There are many martial arts, it's the very broadest of terms, but they can often be broken down further into more specific categories. Such as combat sports. They are still martial arts, but the emphasis of the training is the defeat of an opponent within a controlled (i.e. there are rules), competitive environment.
Traditional martial arts were historically practised to defeat opponents in an uncontrolled environment (i.e. there are no rules), so the emphasis of the training and types of techniques which are successful are often entirely different.
Modern martial arts are those skills, techniques, tactics and strategies practised today to defeat modern opponents through the application of physical force and usually in an uncontrolled environment. Armies and police forces the world over make use of modern martial arts, in differing contexts.

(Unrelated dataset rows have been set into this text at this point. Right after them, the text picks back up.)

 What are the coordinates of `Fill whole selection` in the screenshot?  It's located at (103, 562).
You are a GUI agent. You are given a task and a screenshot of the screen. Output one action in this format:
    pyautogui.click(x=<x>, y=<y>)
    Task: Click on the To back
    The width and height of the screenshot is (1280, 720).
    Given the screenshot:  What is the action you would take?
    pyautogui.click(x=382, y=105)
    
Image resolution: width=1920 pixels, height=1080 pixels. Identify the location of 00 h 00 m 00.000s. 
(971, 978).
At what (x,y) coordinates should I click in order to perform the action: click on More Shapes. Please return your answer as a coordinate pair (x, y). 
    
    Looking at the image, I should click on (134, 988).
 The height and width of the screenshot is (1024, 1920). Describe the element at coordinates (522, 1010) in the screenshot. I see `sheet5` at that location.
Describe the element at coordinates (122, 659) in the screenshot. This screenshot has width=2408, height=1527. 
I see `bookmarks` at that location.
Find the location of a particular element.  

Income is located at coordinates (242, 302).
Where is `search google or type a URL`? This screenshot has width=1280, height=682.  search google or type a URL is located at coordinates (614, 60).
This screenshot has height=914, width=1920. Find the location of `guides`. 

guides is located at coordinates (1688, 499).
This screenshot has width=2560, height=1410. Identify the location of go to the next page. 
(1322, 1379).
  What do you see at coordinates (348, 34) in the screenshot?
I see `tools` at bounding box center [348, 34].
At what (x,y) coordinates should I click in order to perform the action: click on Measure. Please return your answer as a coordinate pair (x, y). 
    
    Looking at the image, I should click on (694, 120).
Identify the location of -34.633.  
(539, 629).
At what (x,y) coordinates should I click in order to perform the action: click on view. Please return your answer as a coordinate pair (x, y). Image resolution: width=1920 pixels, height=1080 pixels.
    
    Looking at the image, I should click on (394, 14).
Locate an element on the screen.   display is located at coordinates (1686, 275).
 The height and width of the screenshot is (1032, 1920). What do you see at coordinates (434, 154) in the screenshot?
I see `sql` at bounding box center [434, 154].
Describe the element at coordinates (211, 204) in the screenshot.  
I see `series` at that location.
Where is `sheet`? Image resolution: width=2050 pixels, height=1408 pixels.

Martial arts also mutate over time. With constant usage as originally intended they remain as efficacious as they would have been in the past. However when an art becomes a combat sport, the techniques, tactics and strategies which are used to win the contest differ markedly from those needed to survive violent uncontrolled encounters, so the art changes over time. One of the best examples of this is wrestling. While within a sporting ring, wrestlers are very formidable, outside the ring in an uncontrolled environment many of the techniques and strategies used are today of dubious suitability.
Even without the deliberate switch to combat sport, when the directing influence of the violent environment is removed, the understanding of violence is eventually lost, the original art changes and so techniques are forgotten, misunderstood, poorly trained. The most extreme examples lose the martial component entirely and become traditional physical arts. You can see examples of this process in progress with various arts which are over time becoming less and less martial; Tai Chi, Aikido are examples where the emphasis is generally moving away from the martial aspect, and indeed, arts which appear to have lost all martial components entirely. Examples being Highland dancing, Morris dancing.
The efficacy of all martial arts should be considered suspect where they are taken out of context and where they are not being used regularly within an uncontrolled martial context.
Is Krav Maga a hybrid martial art? No, all martial arts are "hybrids" of earlier collections of strategies, tactics and techniques... it's not a useful term. It's simply a martial art; a name given to a collection of certain practises. A modern one rather than traditional, but one where the "use in anger" is relatively recent compared to others so less time has passed for it to mutate.